A cold wind whipped through the prairie as they laid Buck Timmins to rest.
Timmins, a longtime coach and referee, was not the first person in Mitchell, S.D., pop. 15,600, to die of the coronavirus. He was not even the first that week.
As the funeral director tucked blankets over the knees of Timmins’s wife, Nanci, Pastor Rhonda Wellsandt-Zell told the small group of masked mourners that just as there had been seasons in the coach’s life — basketball season, football season, volleyball season — Mitchell was now enduring a phase of its own.
In a state where the Republican governor, Kristi L. Noem, has defied calls for a statewide mask mandate even as cases hit record levels, many in this rural community an hour west of Sioux Falls ignored the virus for months, not bothering with masks or social distancing. Restaurants were packed. Big weddings and funerals went on as planned.

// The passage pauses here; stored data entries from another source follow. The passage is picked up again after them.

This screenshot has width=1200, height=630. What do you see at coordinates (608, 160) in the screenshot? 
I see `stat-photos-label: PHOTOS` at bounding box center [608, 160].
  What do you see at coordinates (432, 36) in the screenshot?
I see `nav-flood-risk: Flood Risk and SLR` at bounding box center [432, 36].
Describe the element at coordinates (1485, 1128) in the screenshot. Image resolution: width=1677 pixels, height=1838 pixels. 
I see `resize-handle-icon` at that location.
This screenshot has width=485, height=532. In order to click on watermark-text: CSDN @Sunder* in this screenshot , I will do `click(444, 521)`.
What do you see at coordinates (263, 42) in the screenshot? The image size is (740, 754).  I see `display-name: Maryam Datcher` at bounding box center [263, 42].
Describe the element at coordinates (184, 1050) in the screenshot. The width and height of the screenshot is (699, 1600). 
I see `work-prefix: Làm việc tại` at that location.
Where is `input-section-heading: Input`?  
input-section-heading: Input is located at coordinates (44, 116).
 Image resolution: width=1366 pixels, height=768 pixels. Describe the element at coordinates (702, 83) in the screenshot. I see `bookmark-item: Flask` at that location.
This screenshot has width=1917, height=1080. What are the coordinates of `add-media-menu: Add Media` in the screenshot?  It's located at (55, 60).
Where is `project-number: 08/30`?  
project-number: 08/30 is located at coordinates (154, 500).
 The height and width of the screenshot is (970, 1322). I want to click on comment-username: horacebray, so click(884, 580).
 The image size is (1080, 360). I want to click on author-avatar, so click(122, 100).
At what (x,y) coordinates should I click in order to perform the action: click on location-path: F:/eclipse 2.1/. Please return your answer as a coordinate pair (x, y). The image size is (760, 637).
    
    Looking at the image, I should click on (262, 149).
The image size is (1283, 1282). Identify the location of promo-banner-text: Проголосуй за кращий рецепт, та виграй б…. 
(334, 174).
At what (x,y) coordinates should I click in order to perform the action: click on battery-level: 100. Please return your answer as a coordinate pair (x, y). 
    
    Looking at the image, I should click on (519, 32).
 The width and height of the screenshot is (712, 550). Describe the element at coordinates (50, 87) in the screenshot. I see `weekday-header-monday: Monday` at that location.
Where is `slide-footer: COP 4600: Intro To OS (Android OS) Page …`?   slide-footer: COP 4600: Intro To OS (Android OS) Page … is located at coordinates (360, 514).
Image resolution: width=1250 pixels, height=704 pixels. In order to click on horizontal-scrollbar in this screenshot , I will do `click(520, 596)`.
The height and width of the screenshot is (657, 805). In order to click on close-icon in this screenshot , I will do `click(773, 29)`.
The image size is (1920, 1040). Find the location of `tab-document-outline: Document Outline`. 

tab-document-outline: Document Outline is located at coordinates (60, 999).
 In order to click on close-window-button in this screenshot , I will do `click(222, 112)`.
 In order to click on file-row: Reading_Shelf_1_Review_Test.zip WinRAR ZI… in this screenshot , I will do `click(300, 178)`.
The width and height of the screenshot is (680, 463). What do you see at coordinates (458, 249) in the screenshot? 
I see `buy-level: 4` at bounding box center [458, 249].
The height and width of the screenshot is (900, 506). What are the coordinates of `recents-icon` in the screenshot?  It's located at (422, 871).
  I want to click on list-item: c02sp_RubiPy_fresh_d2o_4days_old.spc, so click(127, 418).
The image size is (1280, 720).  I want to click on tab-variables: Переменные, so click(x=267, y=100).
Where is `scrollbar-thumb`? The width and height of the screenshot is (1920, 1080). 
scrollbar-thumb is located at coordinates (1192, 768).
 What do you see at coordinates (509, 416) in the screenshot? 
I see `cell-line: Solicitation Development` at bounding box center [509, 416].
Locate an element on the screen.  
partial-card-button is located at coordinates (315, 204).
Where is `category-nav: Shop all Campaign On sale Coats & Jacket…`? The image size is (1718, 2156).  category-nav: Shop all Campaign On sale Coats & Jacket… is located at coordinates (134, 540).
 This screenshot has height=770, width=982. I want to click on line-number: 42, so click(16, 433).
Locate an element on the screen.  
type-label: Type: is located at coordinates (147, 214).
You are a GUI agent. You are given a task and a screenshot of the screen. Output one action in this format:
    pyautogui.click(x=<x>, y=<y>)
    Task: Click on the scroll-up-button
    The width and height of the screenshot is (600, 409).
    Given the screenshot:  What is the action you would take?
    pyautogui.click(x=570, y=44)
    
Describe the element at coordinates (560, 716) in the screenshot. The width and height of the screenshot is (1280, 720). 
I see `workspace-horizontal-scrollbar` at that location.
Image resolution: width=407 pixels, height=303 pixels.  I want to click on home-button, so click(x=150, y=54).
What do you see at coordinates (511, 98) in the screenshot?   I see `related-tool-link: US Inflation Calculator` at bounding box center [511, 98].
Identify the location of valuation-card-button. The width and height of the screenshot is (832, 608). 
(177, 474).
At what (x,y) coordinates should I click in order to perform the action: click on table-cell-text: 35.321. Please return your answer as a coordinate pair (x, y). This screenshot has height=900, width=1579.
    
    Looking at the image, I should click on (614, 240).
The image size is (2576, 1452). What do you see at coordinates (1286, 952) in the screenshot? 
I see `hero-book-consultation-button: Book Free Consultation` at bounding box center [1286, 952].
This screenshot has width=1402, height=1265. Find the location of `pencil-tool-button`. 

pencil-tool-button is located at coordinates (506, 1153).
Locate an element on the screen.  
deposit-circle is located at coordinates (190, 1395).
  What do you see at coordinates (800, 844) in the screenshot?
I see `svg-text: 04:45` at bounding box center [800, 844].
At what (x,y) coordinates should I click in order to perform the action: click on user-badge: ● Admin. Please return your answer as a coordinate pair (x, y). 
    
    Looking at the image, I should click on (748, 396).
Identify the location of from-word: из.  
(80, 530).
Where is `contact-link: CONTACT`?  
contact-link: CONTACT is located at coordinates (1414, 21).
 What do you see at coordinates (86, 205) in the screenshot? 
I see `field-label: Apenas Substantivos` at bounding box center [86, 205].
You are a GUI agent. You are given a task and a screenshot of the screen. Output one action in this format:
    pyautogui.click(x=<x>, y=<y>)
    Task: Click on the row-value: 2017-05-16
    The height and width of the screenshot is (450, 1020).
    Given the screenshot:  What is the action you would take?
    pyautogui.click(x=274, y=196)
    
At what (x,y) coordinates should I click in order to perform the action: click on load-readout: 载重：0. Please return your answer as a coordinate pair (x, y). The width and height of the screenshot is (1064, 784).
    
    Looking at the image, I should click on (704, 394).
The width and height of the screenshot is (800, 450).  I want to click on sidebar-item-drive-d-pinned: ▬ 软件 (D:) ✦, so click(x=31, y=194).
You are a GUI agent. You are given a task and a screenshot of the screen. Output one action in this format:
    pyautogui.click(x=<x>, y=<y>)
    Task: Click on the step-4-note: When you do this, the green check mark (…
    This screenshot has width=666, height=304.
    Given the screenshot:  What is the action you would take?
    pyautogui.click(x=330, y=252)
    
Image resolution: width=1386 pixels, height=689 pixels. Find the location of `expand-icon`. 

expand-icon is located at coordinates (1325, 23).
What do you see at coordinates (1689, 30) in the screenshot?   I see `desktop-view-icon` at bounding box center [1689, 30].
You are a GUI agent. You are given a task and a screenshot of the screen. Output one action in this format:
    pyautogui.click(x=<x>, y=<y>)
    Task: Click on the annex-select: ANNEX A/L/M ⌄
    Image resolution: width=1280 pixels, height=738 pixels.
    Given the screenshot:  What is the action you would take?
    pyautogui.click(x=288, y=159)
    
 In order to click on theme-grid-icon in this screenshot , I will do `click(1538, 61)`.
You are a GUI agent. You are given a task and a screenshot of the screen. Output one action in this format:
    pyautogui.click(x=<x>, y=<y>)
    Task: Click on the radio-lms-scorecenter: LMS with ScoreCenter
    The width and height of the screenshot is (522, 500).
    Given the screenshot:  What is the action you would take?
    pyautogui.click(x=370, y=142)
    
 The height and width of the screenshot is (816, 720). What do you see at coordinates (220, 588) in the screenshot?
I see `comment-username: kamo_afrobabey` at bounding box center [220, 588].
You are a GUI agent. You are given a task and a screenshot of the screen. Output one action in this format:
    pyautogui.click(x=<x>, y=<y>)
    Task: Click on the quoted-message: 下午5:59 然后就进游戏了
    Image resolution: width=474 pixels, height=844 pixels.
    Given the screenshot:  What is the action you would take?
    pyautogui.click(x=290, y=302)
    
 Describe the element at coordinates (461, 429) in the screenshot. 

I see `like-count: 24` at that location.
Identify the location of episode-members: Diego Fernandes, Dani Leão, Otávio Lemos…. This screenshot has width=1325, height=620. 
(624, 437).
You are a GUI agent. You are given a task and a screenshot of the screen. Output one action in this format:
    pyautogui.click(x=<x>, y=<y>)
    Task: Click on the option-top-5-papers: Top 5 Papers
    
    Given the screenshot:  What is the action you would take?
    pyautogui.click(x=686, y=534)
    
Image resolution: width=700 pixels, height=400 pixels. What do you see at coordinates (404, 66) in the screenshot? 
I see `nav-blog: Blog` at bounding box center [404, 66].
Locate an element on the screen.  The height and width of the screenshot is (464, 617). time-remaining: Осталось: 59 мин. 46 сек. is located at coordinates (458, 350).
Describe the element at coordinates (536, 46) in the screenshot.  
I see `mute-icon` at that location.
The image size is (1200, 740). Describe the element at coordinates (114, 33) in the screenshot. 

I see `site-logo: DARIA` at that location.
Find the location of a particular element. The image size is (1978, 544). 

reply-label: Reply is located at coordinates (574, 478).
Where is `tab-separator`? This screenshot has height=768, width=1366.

Then people started dying. The wife of the former bank president. A state legislator. The guy whose family has owned the bike shop since 1959. Then Timmins, a mild-spoken 72-year-old who had worked with hundreds of local kids during six decades as a Little League and high school coach and referee.
His death shook Mitchell just as its leaders were contemplating something previously denounced and dismissed: a requirement that its staunchly conservative residents wear masks.
As Wellsandt-Zell led those mourning Timmins in the hymn “Jesus Loves Me,” the rumble of an approaching helicopter cut through the sound of the singing and the mourners’ soft tears. In Mitchell, the medical emergency helicopter, once a rare occurrence, now comes nearly every day, ferrying the growing number of people desperately ill with covid-19 to a hospital that might be able to save them.
Sirens echoing through the empty streets of New York marked the pandemic’s first phase. Swirling blades of helicopters on the American plains is the soundtrack of a deadly fall.
Oh, my God, here we go again, Wellsandt-Zell thought. Another one.